El enamoramiento, ese primer espacio: instintivo, pasional, riquísimo; tiene que tener un final, porque además nos pone: ciegos, reactivos, incansables, con poca o ninguna capacidad de análisis, y menos con la necesaria introspección que, en algún momento, necesitamos, sobre todo cuando esa experiencia: humana, perfecta única, multicolor, multisápida y divertidísima; necesita transformarse. Esta etapa, también llamada amor romántico, necesita transparentarse, sentir que nos bajamos de la montaña rusa del parque y ahora, vemos y sentimos distinto; ni siquiera mejor o peor, sino más en la realidad del encuentro emocional con otro ser.

Partamos de un hecho duro, pero contundentemente humano, somos luz y sombra a la vez. Es decir, hay aspectos nuestros cómodos o no, que sabemos, y que son claros en nuestra personalidad y comportamiento, pero eso no es lo único. Hay otro lado, por demás muy valioso pero desconocido, bien porque le tenemos miedo, o porque simplemente nunca nos hemos percatado de él, nuestro lado oscuro. Este, se nos muestra en forma de proyección, llámese de reflejo, y uno de las alarmas más claras, es nuestra irritabilidad frente a algo de los otros. ¿Difícil, no?

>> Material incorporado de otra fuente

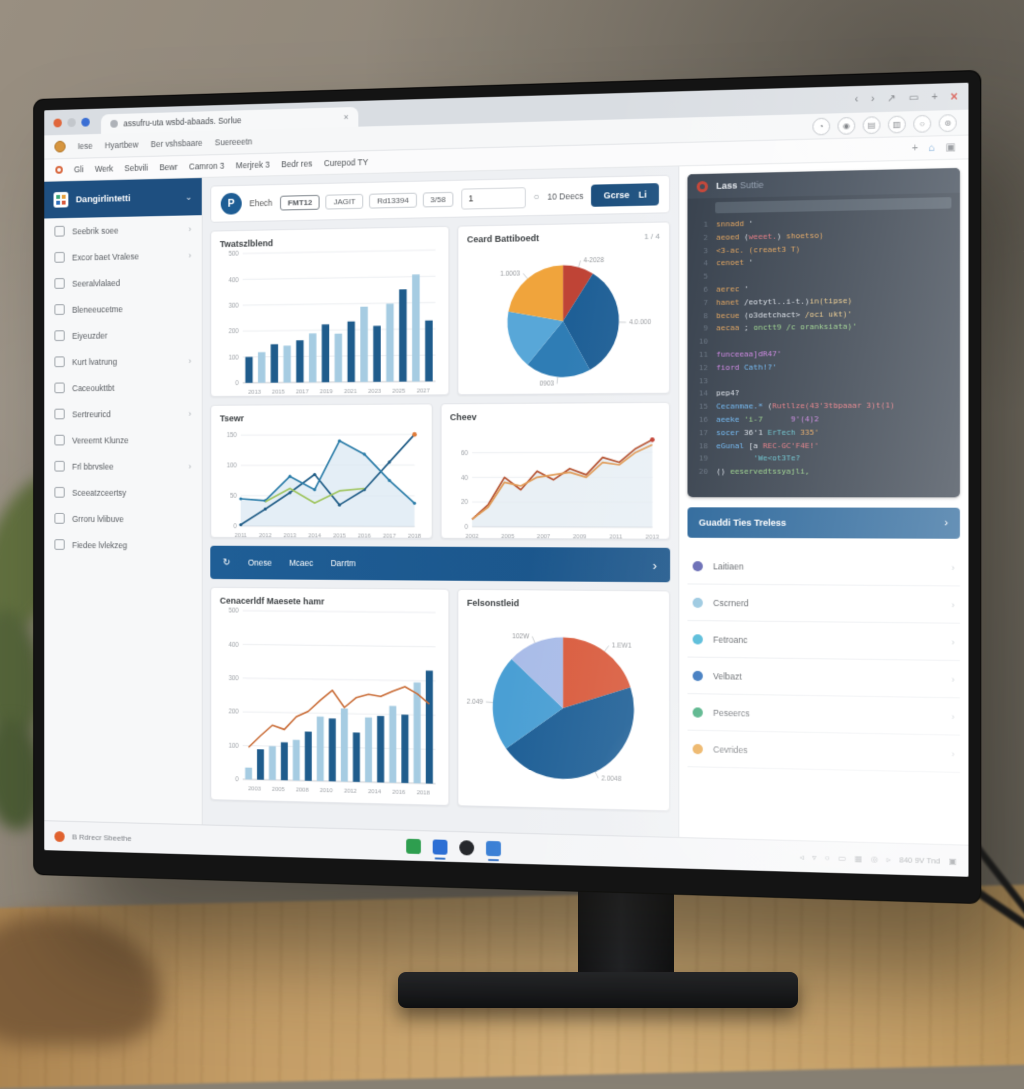  I want to click on svg-text: 1.EW1, so click(622, 646).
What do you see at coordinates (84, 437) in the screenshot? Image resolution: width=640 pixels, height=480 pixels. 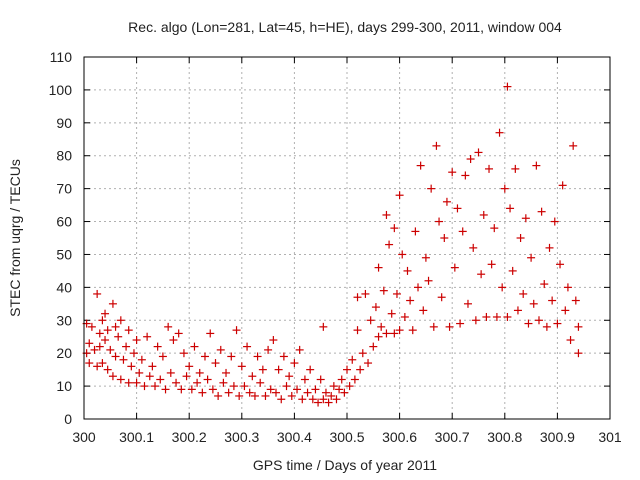 I see `x-tick-label: 300` at bounding box center [84, 437].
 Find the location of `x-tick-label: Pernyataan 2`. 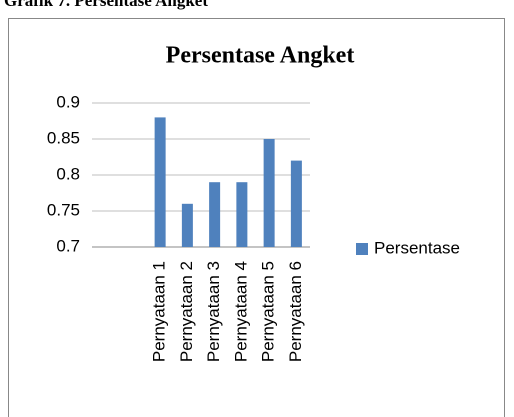

x-tick-label: Pernyataan 2 is located at coordinates (186, 312).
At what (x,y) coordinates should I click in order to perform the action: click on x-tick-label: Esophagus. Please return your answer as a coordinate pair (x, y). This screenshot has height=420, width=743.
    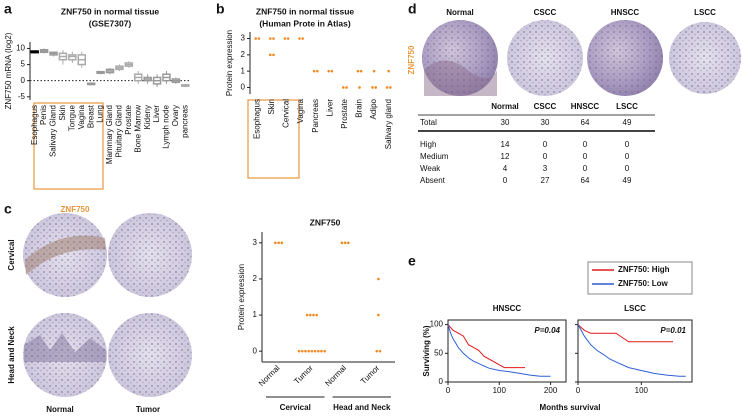
    Looking at the image, I should click on (34, 125).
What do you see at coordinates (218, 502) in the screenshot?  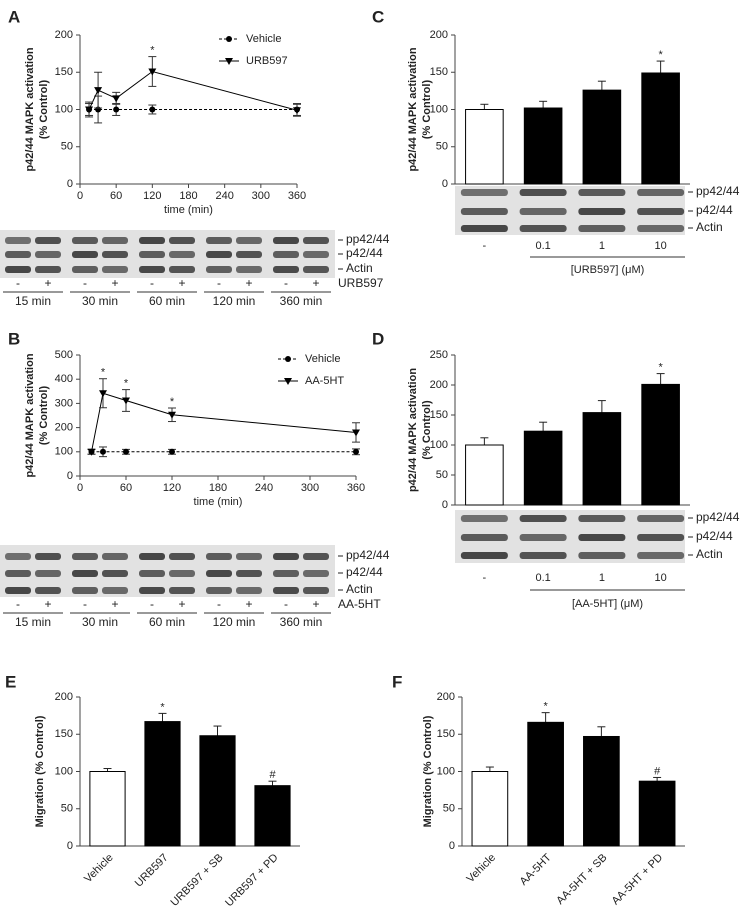 I see `x-axis-label: time (min)` at bounding box center [218, 502].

Nadie se equivoca al atraer, escoger, o seleccionar a alguien emocionalmente; ese ser escogido logra tocar fibras en nosotros porque siempre nos atrae lo igual, bien sean cosas visibles o aún no descubiertas por nosotros. Mientras el enamoramiento campea, los rasgos de lo igual o lo radicalmente diferente (que es una igualdad vista en un espejo, donde la mano derecha la vemos a la izquierda, y viceversa) nos encantan, las celebramos y nos hacen soñar con la eternidad con esa persona. Ahora, cuando la pasión se regula (tiempo estimado: entre seis y dieciocho meses) nos pasa lo mismo que cuando salimos del parque donde tanto nos divertimos en la montaña rusa. ¿Y ahora cómo nos divertimos? Allí aparece el maravilloso, pero temido síndrome de la cotidianidad; y es en ella donde comienzan a salir nuestras partes oscuras, nuestras supuestas diferencias; los monstruos ahora están de fiesta( mal carácter, distracción, pocas ganas, falta de detalles, obsesiones varias, neurosis íntimas, rabias, malos humores y temperamentalidades que parecían que con la llegada de ese amor se habían esfumado de nosotros, por aquello de: el amor hace milagros.

Pero es aquí cuando el amor, como elemento transformador comienza a actuar. Y dependerá de cuánta consciencia, cuánta cultura relacional, y cuánta responsabilidad emocional hayamos procesado.

Dichos monstruos horribles con cachos y osamentas, aparecen como grandes diferencias para que las veamos en nosotros, y cuando esto es reconocido, algo se calma, y ahora podemos poner luz donde tanta oscuridad nos aterraba. Se lee sencillo, pero no, confieso que es una difícil tarea.

Un día Leonor, de treinta y seis años me abordó luego de un evento y me dijo:

-Carlos, tanto que le he peleado a mi marido lo poco familiar y hogareño que es, llevo quince años en esa lucha desgastante y dura para ambos, hoy lo entiendo. Un día, me llegó la luz y entendí que lo que le exijo encarecidamente no es otra cosa que a veces me siento sola y me encantaría compartir con él, y ahora veo que mi excusa de la familiaridad, él la veía desde la jaula donde lo quería meter para ser dueña de su exclusividad. Wao, qué alivio cuando le pude decir, casi de rodillas que necesitaba de su presencia, de su estar cerca, y que eso no lo tenía por qué alejar de nada de lo que hasta hoy lo ocupaba. Te juro que eso pasó hace ocho meses y al sol de hoy, la que me cuestiono la supuesta «familiaridad» soy yo.

Leonor, de tanto dedicarse a ver y sufrir los monstruos de él, ahora podía ver que eran los mismos de ella, y que ambos huían de aquello que les aterraba, el quedarse presos del otro.